**Given data**:
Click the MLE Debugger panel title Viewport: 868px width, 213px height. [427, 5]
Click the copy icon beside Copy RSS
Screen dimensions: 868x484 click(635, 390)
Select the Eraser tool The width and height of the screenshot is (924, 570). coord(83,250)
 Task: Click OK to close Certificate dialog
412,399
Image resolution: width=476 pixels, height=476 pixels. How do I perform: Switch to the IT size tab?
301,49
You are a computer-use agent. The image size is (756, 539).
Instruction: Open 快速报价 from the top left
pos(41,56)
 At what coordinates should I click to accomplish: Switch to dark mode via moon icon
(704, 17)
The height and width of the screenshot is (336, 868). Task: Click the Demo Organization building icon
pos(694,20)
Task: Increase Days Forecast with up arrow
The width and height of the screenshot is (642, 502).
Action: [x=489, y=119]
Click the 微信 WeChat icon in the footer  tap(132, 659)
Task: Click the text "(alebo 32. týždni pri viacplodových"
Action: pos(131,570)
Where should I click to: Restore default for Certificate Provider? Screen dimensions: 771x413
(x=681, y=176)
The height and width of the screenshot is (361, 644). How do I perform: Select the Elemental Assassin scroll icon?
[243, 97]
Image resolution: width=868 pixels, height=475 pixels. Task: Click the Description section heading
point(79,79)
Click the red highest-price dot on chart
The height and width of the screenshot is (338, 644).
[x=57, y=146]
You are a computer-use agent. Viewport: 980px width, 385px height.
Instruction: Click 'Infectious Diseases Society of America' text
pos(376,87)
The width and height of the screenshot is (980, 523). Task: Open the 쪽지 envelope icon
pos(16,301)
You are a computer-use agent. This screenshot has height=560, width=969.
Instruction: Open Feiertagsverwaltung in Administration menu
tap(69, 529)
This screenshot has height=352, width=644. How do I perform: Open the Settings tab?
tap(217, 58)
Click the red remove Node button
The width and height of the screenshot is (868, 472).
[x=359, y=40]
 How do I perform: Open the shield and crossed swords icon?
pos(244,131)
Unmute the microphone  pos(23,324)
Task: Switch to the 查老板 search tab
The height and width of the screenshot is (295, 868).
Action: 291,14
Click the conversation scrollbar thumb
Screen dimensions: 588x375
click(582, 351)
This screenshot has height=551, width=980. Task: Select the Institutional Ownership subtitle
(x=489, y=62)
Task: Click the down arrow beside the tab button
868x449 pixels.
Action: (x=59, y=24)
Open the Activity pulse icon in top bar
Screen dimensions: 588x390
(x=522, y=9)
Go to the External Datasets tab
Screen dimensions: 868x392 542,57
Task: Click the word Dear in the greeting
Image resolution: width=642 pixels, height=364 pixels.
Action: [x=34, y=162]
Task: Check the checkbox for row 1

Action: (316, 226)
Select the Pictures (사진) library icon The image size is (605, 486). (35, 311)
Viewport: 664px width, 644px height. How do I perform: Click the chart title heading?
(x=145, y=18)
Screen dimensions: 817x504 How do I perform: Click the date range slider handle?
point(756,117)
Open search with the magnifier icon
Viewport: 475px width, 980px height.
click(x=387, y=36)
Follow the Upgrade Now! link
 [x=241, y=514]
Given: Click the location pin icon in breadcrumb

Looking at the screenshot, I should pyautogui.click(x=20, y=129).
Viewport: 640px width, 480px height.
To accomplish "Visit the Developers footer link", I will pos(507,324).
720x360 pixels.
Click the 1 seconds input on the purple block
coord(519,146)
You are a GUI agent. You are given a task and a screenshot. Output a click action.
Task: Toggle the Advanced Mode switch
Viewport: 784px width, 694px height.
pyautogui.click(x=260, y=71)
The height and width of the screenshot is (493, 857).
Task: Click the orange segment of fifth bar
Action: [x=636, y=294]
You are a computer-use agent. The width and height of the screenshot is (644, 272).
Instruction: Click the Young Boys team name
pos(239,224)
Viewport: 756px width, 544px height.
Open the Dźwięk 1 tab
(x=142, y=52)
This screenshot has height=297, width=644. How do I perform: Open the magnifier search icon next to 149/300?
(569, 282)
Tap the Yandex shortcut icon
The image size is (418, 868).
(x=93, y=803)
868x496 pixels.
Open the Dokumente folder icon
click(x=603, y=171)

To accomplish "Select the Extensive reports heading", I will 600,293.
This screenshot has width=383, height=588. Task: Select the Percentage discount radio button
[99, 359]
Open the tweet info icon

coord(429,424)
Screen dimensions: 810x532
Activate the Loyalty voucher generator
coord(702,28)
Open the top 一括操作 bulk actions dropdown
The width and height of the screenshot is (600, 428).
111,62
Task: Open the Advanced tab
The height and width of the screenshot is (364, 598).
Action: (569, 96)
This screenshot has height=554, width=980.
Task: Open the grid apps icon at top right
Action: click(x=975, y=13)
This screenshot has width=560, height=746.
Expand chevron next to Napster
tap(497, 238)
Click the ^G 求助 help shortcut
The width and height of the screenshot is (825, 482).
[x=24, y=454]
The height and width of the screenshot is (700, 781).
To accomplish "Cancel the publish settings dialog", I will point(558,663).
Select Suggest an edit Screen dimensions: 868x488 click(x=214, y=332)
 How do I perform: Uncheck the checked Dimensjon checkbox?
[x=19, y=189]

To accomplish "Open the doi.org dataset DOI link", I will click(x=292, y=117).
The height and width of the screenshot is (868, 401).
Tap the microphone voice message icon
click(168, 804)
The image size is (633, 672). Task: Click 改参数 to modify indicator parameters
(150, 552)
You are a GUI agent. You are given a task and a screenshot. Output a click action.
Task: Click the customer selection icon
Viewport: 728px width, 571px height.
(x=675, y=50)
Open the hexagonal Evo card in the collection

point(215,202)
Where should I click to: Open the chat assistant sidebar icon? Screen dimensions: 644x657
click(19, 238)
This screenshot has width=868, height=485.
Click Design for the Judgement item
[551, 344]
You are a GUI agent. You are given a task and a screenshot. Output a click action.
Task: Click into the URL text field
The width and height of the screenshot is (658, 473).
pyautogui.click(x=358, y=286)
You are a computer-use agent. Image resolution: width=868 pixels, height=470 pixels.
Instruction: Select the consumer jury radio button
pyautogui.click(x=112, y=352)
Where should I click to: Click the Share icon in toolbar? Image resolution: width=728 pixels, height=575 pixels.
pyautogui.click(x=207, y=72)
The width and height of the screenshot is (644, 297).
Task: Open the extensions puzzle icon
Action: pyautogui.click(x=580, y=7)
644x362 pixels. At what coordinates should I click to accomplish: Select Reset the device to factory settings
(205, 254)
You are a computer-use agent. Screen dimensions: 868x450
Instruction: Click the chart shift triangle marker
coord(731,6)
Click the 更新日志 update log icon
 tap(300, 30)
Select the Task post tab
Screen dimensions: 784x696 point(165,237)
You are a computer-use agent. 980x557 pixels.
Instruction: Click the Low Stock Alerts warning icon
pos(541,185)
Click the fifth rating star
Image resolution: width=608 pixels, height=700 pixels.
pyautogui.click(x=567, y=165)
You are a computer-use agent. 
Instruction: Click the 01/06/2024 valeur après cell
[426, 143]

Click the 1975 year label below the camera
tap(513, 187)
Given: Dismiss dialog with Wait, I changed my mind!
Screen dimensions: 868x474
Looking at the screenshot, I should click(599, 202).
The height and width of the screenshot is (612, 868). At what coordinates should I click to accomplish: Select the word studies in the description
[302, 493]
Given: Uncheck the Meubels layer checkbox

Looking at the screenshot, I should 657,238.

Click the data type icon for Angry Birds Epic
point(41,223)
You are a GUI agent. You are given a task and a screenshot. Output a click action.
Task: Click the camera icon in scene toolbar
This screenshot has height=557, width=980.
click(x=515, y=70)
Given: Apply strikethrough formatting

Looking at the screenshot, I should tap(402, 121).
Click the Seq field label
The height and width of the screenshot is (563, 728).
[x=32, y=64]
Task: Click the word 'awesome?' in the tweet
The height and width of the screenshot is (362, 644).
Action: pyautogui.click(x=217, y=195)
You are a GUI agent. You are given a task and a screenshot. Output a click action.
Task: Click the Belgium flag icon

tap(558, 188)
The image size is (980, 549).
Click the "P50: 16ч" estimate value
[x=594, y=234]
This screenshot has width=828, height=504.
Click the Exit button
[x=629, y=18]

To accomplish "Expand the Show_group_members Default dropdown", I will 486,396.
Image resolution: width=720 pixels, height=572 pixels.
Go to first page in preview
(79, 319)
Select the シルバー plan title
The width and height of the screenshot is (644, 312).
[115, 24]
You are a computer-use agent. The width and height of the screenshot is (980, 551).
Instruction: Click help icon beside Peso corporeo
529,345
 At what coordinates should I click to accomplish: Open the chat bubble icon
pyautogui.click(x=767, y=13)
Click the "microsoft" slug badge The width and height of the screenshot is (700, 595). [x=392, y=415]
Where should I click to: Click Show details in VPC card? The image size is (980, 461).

**Task statement**:
Report every line of the records that contains the word "Advanced".

**Answer section**:
Task: Toggle the Advanced Mode switch
Task: Open the Advanced tab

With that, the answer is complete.